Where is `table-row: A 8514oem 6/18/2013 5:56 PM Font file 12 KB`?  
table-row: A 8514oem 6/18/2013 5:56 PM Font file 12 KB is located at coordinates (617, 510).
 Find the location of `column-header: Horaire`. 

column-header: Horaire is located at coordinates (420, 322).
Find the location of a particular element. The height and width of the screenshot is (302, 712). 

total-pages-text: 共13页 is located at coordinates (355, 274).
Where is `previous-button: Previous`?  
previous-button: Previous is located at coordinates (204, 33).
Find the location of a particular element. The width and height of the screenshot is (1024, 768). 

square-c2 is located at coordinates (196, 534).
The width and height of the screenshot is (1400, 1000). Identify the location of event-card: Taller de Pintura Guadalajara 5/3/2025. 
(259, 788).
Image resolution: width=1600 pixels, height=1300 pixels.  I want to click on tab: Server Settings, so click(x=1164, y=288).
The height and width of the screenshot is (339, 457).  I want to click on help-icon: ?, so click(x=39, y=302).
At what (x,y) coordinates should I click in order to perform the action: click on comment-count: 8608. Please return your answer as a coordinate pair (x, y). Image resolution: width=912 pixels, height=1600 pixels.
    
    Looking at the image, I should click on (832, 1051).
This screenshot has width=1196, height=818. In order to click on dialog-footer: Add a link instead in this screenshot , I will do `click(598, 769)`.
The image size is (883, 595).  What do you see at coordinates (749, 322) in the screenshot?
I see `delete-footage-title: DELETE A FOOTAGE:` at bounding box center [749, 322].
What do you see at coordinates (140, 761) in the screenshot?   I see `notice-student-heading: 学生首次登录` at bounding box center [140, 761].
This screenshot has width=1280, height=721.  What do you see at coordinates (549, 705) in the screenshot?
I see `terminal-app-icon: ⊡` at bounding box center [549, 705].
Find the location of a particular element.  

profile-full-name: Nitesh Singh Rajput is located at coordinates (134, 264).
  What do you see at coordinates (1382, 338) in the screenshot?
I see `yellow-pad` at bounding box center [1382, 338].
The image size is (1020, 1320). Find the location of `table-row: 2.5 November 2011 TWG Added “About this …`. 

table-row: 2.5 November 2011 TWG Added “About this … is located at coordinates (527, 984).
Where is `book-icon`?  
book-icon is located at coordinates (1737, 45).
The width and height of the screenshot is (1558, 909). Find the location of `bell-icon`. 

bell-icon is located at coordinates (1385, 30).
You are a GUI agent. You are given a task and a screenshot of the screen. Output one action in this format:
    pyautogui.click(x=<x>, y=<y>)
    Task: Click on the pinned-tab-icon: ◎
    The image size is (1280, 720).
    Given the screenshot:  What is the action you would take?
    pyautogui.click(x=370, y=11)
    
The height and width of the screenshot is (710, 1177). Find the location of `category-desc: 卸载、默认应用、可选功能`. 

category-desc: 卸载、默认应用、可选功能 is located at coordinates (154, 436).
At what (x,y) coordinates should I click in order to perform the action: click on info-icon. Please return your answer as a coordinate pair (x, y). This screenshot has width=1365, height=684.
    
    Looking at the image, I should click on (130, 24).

·····

■ Description of the task ■
Retype the items from the line with "What do you see at coordinates (1382, 338)" up to and including the line with "bell-icon is located", keeping every line the same.

■ Problem solution ■
  What do you see at coordinates (1382, 338) in the screenshot?
I see `yellow-pad` at bounding box center [1382, 338].
The image size is (1020, 1320). Find the location of `table-row: 2.5 November 2011 TWG Added “About this …`. 

table-row: 2.5 November 2011 TWG Added “About this … is located at coordinates (527, 984).
Where is `book-icon`?  
book-icon is located at coordinates (1737, 45).
The width and height of the screenshot is (1558, 909). Find the location of `bell-icon`. 

bell-icon is located at coordinates (1385, 30).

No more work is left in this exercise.